In this homework problem, I'm asked to find the solution to the following augmented matrix that represents a system of linear equations. Extracting the solution from the matrix isn't a problem, so I'll just show you guys how I got to my reduced echelon form.

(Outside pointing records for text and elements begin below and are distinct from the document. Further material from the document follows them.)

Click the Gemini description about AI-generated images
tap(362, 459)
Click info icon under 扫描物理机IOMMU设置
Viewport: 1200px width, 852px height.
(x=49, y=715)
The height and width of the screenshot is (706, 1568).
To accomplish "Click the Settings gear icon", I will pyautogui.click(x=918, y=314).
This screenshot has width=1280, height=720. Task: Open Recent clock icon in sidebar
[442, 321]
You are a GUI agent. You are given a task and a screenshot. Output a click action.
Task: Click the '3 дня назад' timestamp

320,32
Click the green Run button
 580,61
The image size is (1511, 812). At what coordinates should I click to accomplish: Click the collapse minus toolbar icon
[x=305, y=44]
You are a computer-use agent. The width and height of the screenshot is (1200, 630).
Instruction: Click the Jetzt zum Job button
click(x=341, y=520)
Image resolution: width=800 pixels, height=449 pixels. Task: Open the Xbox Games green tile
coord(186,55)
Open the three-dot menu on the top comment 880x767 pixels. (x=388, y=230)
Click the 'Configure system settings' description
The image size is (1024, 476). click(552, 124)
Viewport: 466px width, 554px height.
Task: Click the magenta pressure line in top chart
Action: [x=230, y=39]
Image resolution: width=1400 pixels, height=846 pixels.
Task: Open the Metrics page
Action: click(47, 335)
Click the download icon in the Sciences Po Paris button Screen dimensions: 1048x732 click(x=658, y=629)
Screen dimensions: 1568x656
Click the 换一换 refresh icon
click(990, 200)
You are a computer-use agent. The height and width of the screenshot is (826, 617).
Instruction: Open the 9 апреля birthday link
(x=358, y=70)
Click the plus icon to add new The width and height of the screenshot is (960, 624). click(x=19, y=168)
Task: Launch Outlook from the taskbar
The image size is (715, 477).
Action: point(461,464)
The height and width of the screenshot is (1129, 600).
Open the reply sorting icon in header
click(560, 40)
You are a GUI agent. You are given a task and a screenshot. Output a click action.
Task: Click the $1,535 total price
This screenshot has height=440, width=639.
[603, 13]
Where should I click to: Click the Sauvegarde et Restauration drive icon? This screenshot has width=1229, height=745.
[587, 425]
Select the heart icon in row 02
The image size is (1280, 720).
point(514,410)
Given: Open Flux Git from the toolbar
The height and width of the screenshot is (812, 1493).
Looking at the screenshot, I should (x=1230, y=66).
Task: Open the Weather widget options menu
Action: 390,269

$\left[\begin{array}{c c c c c} 3 & 3 & 6 & 12 \\ -6 & -6 & -12 & -24 \\ 0 & -4 & -12 & 16 \\ \end{array}\right]$
Here is my thought process:
I see that the 2nd row is simply a scalar multiple of the first, so that will turn into a row of zeros and move to the bottom. Further, the first and third rows (in the original matrix) can be divided by scalars $3$ and $4$, respectively. So far, we have
$\left[\begin{array}{c c c c c} \color{red}3 & \color{red} 3 & \color{red} 6 & \color{red}{12} \\ \color{blue}{-6} & \color{blue}{-6} & \color{blue}{-12} & \color{blue}{-24} \\ \color{green}{0} & \color{green}{-4} & \color{green}{-12} & \color{green}{16} \\ \end{array}\right] \sim \left[\begin{array}{c c c c c} \color{red}1 & \color{red}{1} & \color{red}{2} & \color{red}{4} \\ \color{green}{0} & \color{green}{-1} & \color{green}{-3} & \color{green}{4} \\ \color{blue}0 & \color{blue}0 & \color{blue}0 & \color{blue}0 \end{array}\right]$
Now we replace row 2 with the sum of rows 1 and 2, and get
$\left[\begin{array}{c c c c c} 1 & 1 & 2 & 4 \\ 0 & 0 & -1 & 8 \\ 0 & 0 & 0 & 0 \\ \end{array}\right]$
Finally, we add replace row 1 with sum of twice row 2 and row 1 to get the following reduced echelon form:
$\left[\begin{array}{c c c c c} 1 & 1 & 0 & 20 \\ 0 & 0 & -1 & 8 \\ 0 & 0 & 0 & 0 \\ \end{array}\right]$
Apparently, the correct reduced echelon form is
$\left[\begin{array}{c c c c c} 1 & 0 & -1 & 8 \\ 0 & 1 & 3 & -4 \\ 0 & 0 & 0 & 0 \\ \end{array}\right]$
I can see that the discrepancy results from my second step: instead of replacing row 2 with the sum of rows 1 and 2, it seems it is correct to replace row 1 instead with the same row operation. But why is what I did wrong?